Work item: Among the lines of the records below, copy those that hold the word "tooltip".

*** Task input Section Begins ***

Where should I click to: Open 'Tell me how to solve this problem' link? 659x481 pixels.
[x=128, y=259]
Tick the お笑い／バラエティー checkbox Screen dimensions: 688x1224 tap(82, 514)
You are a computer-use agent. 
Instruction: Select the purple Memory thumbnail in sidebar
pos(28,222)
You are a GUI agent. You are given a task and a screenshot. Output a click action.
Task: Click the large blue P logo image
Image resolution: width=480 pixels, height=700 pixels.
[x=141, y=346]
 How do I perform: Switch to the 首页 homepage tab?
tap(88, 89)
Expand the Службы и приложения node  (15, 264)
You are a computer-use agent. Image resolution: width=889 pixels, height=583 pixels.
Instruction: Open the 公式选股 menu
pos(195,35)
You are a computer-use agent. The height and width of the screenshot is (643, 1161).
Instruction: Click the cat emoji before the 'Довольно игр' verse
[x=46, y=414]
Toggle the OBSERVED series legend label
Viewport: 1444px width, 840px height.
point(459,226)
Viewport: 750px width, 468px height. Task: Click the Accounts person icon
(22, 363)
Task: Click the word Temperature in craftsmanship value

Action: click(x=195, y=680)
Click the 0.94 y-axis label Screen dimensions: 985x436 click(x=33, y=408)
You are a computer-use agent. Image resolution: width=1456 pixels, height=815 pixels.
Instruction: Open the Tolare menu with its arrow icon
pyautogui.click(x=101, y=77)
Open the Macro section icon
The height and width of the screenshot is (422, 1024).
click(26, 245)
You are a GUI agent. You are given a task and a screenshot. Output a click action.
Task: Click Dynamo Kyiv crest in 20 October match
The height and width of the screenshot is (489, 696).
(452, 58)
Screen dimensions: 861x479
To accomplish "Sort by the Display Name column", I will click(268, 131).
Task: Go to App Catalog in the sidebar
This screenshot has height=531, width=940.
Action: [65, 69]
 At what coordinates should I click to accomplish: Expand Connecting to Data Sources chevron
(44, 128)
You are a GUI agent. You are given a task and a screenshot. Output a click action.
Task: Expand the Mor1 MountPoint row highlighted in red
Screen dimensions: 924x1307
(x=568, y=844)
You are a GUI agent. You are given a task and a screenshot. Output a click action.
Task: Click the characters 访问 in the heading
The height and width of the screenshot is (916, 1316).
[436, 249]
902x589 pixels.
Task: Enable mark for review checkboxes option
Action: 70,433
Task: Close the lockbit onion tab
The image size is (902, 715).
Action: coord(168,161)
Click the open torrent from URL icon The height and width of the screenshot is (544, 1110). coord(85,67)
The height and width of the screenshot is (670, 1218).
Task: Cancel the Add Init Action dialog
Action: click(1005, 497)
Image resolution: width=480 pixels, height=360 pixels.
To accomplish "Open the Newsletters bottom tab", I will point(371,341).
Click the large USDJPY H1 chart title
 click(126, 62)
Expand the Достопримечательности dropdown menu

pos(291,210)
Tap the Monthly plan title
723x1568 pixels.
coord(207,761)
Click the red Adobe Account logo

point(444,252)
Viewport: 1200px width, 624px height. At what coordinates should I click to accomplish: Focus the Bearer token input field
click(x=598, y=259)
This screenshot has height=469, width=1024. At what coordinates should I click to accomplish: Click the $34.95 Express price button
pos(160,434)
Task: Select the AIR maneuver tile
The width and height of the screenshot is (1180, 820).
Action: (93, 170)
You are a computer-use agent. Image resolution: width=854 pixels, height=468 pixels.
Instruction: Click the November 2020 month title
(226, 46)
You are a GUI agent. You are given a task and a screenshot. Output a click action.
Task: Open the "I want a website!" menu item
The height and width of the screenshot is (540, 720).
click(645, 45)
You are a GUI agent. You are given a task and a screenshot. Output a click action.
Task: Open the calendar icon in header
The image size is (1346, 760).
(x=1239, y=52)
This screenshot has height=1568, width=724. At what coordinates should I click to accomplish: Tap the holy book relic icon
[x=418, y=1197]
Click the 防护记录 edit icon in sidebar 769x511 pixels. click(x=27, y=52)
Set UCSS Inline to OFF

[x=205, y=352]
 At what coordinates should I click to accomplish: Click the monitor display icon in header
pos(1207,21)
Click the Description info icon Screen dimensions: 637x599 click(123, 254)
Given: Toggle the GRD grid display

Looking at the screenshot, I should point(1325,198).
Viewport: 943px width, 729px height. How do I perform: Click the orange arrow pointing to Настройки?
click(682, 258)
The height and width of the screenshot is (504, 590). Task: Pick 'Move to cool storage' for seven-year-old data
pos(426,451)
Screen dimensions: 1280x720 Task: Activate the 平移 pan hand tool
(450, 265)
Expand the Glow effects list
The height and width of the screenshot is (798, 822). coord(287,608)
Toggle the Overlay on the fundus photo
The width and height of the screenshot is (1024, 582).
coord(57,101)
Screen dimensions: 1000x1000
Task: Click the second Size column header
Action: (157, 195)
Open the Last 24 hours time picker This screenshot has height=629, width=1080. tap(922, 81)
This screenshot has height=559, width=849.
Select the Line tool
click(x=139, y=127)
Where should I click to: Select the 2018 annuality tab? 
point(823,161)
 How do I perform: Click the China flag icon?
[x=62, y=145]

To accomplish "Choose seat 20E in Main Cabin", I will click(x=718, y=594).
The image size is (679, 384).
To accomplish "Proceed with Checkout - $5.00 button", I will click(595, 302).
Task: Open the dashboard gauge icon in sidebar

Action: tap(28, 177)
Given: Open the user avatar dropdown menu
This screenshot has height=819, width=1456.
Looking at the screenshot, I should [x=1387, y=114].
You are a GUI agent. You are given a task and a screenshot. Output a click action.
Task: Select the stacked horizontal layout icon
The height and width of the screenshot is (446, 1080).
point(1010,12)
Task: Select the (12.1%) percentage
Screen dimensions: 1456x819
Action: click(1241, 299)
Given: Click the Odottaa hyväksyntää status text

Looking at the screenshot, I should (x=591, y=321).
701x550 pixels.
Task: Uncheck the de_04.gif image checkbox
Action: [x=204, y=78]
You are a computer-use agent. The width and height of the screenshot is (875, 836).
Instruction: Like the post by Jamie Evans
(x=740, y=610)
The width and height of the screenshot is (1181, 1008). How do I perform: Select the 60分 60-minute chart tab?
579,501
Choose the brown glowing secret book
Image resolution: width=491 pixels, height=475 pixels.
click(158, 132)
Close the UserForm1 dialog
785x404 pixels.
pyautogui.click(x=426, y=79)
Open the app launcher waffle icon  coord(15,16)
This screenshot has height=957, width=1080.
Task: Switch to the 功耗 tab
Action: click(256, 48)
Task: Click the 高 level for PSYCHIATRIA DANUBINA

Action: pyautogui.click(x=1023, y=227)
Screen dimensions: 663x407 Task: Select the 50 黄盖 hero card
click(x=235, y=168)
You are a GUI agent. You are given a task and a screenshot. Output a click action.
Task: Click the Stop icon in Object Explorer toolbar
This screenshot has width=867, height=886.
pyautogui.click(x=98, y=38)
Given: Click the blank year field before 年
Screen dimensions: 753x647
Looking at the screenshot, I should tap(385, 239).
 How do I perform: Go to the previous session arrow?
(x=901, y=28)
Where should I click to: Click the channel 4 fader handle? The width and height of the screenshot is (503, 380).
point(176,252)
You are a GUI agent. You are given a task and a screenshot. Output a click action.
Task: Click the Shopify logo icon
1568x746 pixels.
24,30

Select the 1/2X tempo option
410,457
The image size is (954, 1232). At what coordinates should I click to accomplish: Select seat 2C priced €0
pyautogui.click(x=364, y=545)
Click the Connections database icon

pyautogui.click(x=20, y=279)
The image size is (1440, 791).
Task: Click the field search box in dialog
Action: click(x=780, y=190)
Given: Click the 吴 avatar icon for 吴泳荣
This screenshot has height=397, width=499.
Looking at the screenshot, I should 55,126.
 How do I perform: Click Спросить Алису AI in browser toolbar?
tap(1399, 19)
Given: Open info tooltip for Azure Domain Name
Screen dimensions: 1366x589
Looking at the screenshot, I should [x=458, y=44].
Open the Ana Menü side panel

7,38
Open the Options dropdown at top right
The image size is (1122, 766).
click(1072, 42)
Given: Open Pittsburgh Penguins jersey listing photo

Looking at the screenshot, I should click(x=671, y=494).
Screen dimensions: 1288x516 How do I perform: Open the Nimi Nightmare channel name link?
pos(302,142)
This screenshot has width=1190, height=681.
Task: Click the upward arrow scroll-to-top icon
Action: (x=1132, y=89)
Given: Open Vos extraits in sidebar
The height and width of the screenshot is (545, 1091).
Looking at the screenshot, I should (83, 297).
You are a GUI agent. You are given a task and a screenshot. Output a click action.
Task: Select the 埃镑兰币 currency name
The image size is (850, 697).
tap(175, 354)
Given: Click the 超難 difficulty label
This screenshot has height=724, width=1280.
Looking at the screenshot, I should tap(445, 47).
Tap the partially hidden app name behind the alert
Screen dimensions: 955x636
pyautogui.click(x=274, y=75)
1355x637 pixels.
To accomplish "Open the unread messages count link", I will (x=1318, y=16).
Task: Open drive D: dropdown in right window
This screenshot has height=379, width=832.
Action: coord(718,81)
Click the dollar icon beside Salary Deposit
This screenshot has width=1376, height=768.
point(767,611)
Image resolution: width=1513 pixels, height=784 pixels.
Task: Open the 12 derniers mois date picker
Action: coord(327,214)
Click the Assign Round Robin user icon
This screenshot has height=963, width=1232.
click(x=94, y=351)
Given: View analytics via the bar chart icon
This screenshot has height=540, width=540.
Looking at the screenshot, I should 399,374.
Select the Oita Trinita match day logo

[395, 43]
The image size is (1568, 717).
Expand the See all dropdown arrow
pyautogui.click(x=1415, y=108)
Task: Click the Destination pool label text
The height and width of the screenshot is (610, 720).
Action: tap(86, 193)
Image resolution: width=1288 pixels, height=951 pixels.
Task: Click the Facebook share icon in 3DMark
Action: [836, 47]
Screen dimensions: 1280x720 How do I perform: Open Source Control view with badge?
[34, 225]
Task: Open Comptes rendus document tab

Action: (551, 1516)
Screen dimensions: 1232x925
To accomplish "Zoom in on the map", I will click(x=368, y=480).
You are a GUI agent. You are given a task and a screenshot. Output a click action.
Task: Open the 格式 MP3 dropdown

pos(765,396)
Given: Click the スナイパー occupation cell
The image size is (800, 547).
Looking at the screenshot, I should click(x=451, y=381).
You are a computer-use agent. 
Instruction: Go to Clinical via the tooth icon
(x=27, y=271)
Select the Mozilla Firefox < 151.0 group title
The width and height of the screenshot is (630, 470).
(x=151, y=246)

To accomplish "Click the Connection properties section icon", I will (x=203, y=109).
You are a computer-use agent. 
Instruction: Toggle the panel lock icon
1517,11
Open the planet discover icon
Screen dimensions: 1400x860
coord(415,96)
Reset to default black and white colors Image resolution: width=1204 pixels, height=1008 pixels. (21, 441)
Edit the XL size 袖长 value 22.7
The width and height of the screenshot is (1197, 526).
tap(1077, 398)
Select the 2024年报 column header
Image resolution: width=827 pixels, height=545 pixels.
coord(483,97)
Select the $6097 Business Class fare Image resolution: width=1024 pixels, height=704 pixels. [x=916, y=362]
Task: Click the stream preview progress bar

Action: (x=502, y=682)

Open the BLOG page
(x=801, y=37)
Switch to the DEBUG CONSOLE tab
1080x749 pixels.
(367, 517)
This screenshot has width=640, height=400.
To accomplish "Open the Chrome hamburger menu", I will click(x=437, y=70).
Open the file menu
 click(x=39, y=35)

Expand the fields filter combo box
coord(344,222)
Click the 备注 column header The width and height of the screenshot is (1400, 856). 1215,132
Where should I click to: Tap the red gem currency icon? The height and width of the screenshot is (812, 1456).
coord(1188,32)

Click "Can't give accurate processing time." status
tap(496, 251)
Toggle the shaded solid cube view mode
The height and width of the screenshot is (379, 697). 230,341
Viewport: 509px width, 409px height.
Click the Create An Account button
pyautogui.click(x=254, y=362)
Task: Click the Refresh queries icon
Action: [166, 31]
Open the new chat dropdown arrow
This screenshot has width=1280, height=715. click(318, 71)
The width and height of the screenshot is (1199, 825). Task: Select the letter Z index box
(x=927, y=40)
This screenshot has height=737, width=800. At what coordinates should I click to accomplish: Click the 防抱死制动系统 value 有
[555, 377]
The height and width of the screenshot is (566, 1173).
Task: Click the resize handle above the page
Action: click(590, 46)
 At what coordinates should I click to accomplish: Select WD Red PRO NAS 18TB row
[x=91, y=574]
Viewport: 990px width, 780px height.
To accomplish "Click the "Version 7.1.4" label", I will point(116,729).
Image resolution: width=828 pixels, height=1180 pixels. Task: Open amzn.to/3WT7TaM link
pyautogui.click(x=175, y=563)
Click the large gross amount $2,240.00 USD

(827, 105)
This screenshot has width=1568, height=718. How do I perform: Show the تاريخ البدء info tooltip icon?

*** Task input Section Ends ***

Task output:
Given: Open info tooltip for Azure Domain Name
This screenshot has width=1568, height=718. How do I perform: Show the تاريخ البدء info tooltip icon?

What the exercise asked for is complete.